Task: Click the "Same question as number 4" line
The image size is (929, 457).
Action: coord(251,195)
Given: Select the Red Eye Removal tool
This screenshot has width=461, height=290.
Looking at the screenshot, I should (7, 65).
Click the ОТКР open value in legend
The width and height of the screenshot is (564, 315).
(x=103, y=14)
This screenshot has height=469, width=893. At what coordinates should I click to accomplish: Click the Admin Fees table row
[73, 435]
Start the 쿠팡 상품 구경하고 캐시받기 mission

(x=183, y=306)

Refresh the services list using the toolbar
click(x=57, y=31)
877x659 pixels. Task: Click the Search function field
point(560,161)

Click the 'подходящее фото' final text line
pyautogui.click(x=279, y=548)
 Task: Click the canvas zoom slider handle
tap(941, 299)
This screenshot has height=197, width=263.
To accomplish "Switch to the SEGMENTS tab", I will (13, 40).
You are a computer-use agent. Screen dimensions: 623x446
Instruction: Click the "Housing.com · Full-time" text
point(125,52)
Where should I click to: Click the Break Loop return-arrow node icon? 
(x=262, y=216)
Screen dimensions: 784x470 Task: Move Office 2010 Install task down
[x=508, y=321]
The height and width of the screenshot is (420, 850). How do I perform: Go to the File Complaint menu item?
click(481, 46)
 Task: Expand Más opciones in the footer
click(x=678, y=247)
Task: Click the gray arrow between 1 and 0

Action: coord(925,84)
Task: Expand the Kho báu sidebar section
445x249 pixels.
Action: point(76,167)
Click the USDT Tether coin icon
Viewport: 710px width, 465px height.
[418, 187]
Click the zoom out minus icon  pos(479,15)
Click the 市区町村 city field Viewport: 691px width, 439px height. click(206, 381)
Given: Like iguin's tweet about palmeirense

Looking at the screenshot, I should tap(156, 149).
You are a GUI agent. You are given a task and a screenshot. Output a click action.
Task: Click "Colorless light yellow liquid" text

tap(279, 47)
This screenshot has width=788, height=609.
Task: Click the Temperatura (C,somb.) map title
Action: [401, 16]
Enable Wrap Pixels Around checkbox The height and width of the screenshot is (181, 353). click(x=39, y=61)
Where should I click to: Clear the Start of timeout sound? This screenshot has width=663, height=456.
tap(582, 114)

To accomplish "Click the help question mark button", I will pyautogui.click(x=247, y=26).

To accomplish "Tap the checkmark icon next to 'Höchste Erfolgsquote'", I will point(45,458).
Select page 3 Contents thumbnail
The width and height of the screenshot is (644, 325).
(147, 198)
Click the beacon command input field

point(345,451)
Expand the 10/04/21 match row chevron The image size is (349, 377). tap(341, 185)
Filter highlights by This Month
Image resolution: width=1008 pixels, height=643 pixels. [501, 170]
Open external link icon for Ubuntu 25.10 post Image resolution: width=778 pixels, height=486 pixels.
- - -
EXERCISE. Above are the records; copy each line from them that includes the string "question".

THE ANSWER.
Task: Click the "Same question as number 4" line
To accomplish "Click the help question mark button", I will pyautogui.click(x=247, y=26).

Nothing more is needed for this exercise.